One should ask the question, who is making the rules now, who is enforcing it and who are the people affected by it. The answers to those questions have not changed for the last 20 years and still hold true.

If the public is willing to swallow the lies and deceit of the military, being busy by oneself with such details as the count of prisoners and or child soldiers is the best one could do. As there will be no real change at all.

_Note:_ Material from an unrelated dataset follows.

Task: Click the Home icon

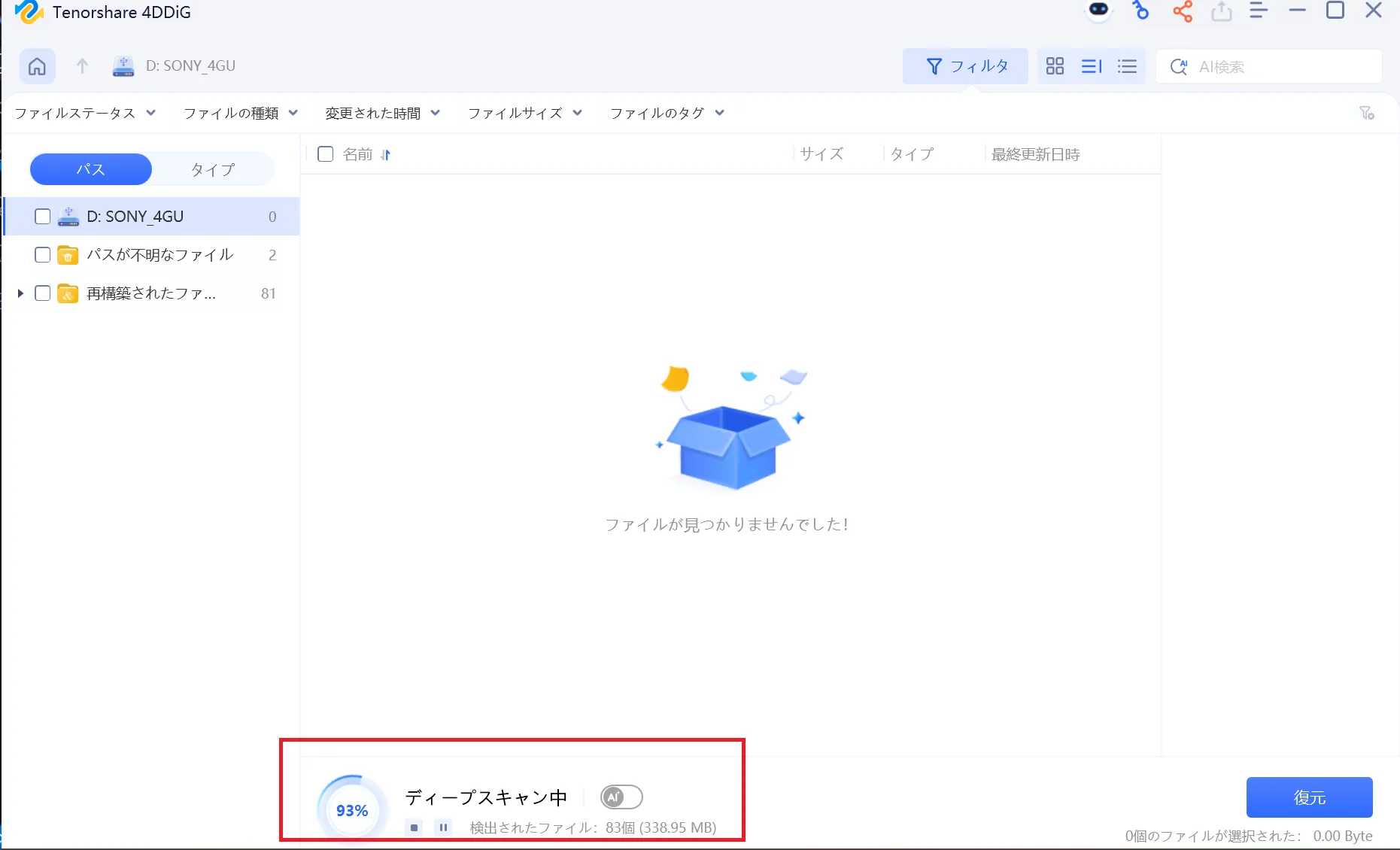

Until the public are brave enough to see through the lies and deceit and ask for real change, it will not accidentally happen.

naing win Wrote:
It will take time to cure endemic specialy Rohingya.More than 50% parlimentry member don,t want to stablish democratic in Burma.We should struggle and workhard for democracy.

KML Wrote:
" all Burmese people owe these men and women behind bars ( political prisoners of the past and the present) for the opportunity for a meaningful democratic transition, and the prospect for a better future". We all Burmese should hang this beautiful phrase on the wall of our homes as well as on the walls of government buildings.

KML Wrote:
" I don’t see any government agency ready to start addressing the problems of discrimination, and the endemic situation of Rohingyas is a clear example." Absolutely right. Ye Myint Aung is still sitting in Geneva office.

Norman Hla Wrote:
Dear Prof Tomas OQ,
You will realize that you all(US,UN) can't do anything for those decade long human right abuse and war crime against than shwe although you have strong evidences. Instead of wasting your time and effort, try to save ethnics before too late by recognizing the ethnics' independence and autonomy. Then, UN can take action on than shwe's military thugs for foreign invasion. We, all are fed up with your lip-service or thousands of engagements with than shwe. You all now delay our democratic spirit and uprising.

BaGyi Wrote:
The Burmese rulers are too stingy to delegate even very limited authorities to the locals. We Kachin wants only to delegate reasonable administrative authorities to us, we do not even ask for the resource sharing. The atrocities in the Shan Kachin Karen areas are unspeakable and has been going on for five decades. Kachins are attacked at the scale of foreign invasion under this democratic guise Government of the War mongers. Now UNFC Army is in formation. Serious civil wars in all fronts (not yet ever experienced in the Burmese history) is imminent. If not handle wisely, millennium old civilization will be destroyed to the dust.